When remapping to a larger domain with the nearest_s2d method, target grid cells outside the original source domain will get the value of the closest source grid cell at the domain edge, owed to the logic behind the nearest_s2d algorithm.
[11]:
# Compute remapping weights with method `nearest_s2d`
regridder_nearest = xe.Regridder(ds, ds_out, "nearest_s2d")
# Remap the data
dr_out = regridder_nearest(dr)
# Plot the result
plt.figure(figsize=(12, 4))
ax = plt.axes(projection=ccrs.PlateCarree())
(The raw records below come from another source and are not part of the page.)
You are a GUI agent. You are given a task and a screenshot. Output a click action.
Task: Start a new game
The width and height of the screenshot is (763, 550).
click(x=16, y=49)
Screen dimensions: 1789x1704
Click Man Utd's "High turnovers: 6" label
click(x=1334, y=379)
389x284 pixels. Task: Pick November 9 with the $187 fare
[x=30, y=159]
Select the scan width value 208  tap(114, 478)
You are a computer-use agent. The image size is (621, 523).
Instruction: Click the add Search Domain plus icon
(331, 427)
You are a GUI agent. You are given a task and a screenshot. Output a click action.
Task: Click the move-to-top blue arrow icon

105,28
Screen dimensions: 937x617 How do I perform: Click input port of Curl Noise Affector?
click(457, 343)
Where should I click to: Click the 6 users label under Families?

dr_out[0].plot.pcolormesh(ax=ax, x="lon", y="lat")
ax.coastlines()
[11]:
<cartopy.mpl.feature_artist.FeatureArtist at 0x775df4c3ed20>
If this is undesired, it can be avoided by including the arguments post_mask_source="domain_edge" (and optionally unmapped_to_nan=True if all unmapped cells should be set to NaN rather than zero) when generating the remapping weights. This will alter the remapping weights after their generation to remove the contribution of the outermost source grid cells of the original domain (i.e. the source grid cells at the domain edge).
Note: While this prevents the often undesired extrapolation artifacts outside the original domain, this means that the information of the source grid cells at the domain edge will be lost in the remapped data.
[12]:
# Compute remapping weights with method `nearest_s2d`
regridder_nearest = xe.Regridder(
ds, ds_out, "nearest_s2d", post_mask_source="domain_edge"
)
# Remap the data
dr_out = regridder_nearest(dr)
# Plot the result
plt.figure(figsize=(12, 4))
ax = plt.axes(projection=ccrs.PlateCarree())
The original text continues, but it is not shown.